El Rastrojo Copala pertenece al municipio de Santiago Juxtlahuaca. La ciudad más cercana es Huajuapan de León -a cinco horas de camino-; aquí el tiempo ha pasado a otro ritmo: aún conserva el trueque como forma de comercio. Los habitantes se hacen de los productos que no tienen por medio del intercambio, como la calabaza, huitlacoche, quelites, mole, carne seca de chivo o res, panes y en ocasiones plátanos.


Emelia Ortiz García, representante de la Organización "Movimiento de Unificación y Lucha Triqui" (MULT), aseguró a Notimex que han luchado porque se le regrese a la localidad la categoría de municipio. Entre sus problemas está la regularización de bienes comunales y la desaparición de mujeres.


La defensora de derechos humanos lamentó que desde la fundación del MULT en 1981 a la fecha, han documentado 350 asesinatos y desapariciones de triquis.

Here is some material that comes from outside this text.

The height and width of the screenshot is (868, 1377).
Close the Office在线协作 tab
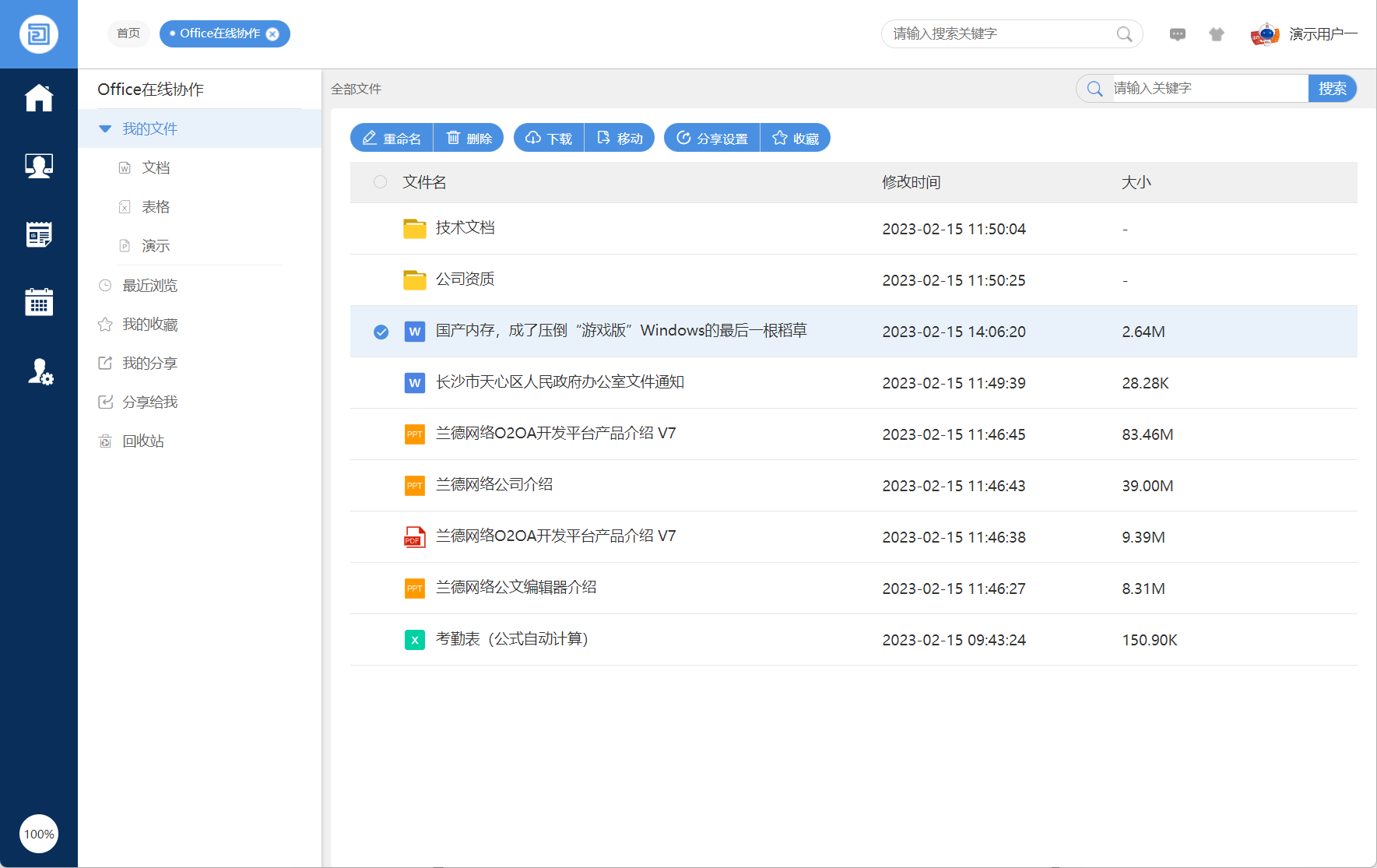tap(272, 34)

El caso más reciente fue el 9 de abril, cuando dos promotores fueron asesinados en las inmediaciones de la localidad. Por ello piden la intervención del presidente Andrés Manuel López Obrador para que se investigue y den con los autores materiales e intelectuales del homicidio.


"Este pueblo históricamente es aguerrido, ya que desde la Revolución Mexicana y la Independencia, nuestros ancestros han participado en estos combates, desde que se creó nuestro MULT, el pasado 9 de abril, tuvimos dos jóvenes compañeros asesinados que eran promotores del MULT", refirió.


“Exigimos a las autoridades que den con el paradero de los autores intelectuales, además de que también nosotros vivimos con el miedo de salir de nuestras casas y que nos agredan a balazos, por personas ajenas a nuestra comunidad", puntualizó.